## Trecho do documento
.....

T-break: já pensou em tirar férias da maconha?
Saiba tudo sobre a estratégia de diminuir a tolerância aos efeitos da erva através de uma pausa no uso
Se você está percebendo que o mesmo bem bolado não faz mais os efeitos que fazia há um tempo, ao invés de aumentar a dose, talvez seja hora de experimentar o tolerance break (t-break, para os íntimos), uma espécie de férias da maconha. A estratégia que, à primeira vista, pode parecer controversa, é mais do que uma forma de diminuir a resistência do seu corpo aos efeitos da maconha, é um convite à autonomia e à apropriação do seu comportamento de consumo.
Para dichavar essa história e ajudar quem escolhe viver a experiência do t-break, trocamos uma ideia com a psicóloga Mariana Maia, da Klínica Desproibicionista, um coletivo de profissionais unidos pela motivação de compor um espaço de cuidado e acolhimento, ancorado na redução de danos, para oferecer um serviço de psicoterapia autônomo e emancipatório.
A ciência por trás do t-break
Do ponto de vista fisiológico, assim como acontece com outras substâncias, nosso organismo responde à exposição contínua aos canabinoides – o que explica o fato de que, com o passar do tempo e a frequência de uso, as brisas ficam menos intensas do que nas primeiras experiências com a maconha.
“O uso contínuo faz com que os efeitos sejam menores”, resume Mariana. “Então, a pausa de tolerância é para dar um reset no sistema endocanabinoide, para que os receptores voltem a ficar disponíveis e, quando houver a retomada do uso, a resposta do corpo seja melhor”.
Agora, sob uma visão holística dos padrões de comportamento atrelados ao uso da maconha, o t-break é uma oportunidade de autoconhecimento, de reflexão, de criação de uma consciência sobre a relação que se estabelece com a erva, para o bem e para o mal – um processo que deve partir, sempre, da escolha, mediante as possibilidades situacionais.

.....

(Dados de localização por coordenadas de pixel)

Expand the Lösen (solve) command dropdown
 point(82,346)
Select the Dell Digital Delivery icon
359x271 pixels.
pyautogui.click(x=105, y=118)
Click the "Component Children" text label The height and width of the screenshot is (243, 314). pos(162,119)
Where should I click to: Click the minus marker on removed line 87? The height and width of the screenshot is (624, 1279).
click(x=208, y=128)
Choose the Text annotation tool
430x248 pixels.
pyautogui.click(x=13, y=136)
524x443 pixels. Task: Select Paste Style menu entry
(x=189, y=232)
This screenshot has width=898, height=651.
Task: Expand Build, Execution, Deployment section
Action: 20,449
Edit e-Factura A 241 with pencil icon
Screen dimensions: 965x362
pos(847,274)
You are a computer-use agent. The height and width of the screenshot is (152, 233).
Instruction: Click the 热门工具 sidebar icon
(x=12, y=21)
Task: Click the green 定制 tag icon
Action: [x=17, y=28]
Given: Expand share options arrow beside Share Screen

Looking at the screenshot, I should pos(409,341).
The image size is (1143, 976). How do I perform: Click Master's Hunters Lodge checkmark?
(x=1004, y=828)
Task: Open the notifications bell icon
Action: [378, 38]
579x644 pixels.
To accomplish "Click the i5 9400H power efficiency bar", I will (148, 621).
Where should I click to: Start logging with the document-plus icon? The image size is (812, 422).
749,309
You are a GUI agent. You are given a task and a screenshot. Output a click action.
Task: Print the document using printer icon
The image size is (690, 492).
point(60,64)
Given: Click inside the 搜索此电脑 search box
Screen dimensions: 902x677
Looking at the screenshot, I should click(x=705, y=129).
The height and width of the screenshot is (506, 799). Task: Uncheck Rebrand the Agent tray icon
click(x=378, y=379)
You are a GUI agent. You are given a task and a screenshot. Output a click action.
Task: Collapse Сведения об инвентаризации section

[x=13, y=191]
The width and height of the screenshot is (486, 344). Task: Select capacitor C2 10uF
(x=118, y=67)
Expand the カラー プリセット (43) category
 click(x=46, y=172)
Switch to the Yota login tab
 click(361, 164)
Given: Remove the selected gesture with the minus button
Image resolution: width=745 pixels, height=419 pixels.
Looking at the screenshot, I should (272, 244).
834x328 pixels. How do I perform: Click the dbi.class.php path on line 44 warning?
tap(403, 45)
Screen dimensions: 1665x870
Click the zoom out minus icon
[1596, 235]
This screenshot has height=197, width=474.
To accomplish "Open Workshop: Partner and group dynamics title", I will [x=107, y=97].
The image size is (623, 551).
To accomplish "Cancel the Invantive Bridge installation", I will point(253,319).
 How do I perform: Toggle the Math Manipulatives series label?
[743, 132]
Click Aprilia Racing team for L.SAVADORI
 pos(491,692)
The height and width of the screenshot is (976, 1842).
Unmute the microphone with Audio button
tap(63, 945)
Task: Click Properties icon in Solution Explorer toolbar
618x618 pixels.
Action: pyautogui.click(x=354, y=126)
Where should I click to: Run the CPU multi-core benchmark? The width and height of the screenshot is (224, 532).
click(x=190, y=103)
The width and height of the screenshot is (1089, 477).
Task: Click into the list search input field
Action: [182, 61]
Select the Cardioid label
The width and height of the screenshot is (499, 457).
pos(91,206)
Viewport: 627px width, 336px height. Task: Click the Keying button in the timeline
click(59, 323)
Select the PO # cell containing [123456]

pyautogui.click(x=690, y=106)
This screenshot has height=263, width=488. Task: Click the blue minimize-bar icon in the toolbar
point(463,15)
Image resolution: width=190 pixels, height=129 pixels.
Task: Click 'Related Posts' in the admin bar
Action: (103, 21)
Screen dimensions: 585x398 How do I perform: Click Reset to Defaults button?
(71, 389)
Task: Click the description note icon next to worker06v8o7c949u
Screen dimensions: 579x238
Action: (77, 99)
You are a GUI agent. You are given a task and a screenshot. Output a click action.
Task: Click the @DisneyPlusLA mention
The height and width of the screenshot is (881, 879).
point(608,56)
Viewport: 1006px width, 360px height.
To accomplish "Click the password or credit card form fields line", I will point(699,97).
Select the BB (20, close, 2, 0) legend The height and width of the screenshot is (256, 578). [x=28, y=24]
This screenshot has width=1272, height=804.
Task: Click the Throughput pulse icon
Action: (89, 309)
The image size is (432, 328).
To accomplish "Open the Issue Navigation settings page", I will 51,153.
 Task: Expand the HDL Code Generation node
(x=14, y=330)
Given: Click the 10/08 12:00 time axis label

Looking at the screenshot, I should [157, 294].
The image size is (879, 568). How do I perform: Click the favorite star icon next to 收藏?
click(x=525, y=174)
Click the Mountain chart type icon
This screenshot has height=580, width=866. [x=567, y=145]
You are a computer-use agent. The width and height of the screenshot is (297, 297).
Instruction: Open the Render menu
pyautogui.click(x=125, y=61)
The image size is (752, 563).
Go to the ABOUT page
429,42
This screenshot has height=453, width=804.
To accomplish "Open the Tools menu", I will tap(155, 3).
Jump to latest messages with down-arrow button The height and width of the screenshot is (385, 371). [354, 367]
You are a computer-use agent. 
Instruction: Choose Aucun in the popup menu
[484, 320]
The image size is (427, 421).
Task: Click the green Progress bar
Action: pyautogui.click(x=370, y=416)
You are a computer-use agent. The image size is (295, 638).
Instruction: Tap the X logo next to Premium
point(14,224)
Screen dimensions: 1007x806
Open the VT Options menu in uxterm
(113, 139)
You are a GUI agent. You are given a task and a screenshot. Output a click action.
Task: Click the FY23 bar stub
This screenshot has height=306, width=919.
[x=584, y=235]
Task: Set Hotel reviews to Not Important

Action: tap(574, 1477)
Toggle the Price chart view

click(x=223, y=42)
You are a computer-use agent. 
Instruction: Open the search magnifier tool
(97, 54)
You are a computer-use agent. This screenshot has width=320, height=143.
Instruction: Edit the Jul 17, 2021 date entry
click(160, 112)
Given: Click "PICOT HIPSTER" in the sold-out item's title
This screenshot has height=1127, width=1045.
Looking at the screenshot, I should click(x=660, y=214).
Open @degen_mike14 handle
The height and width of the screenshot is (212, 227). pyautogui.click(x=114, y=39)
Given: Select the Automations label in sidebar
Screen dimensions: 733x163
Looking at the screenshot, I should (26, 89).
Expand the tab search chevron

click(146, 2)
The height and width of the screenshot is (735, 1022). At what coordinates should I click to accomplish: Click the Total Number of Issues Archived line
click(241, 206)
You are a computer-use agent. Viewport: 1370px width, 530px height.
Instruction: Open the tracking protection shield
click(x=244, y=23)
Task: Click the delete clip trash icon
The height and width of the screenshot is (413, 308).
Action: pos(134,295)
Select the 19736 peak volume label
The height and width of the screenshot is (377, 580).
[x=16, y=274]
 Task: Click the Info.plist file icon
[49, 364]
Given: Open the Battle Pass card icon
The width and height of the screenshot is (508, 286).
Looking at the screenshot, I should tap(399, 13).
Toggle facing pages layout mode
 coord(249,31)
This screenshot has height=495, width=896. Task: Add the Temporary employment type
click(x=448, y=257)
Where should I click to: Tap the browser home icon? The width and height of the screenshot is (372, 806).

.....

## Conjunto de tarefas
a: De acordo com o texto sobre o t-break, de qual coletivo faz parte a psicóloga Mariana Maia?
b: Reproduza o trecho do texto sobre o t-break que vai de "Agora, sob uma" até "as possibilidades situacionais.", inclusive.
Os dados constituem material independente do texto sobre o t-break.

## Respostas
a: Da Klínica Desproibicionista.

b:
Agora, sob uma visão holística dos padrões de comportamento atrelados ao uso da maconha, o t-break é uma oportunidade de autoconhecimento, de reflexão, de criação de uma consciência sobre a relação que se estabelece com a erva, para o bem e para o mal – um processo que deve partir, sempre, da escolha, mediante as possibilidades situacionais.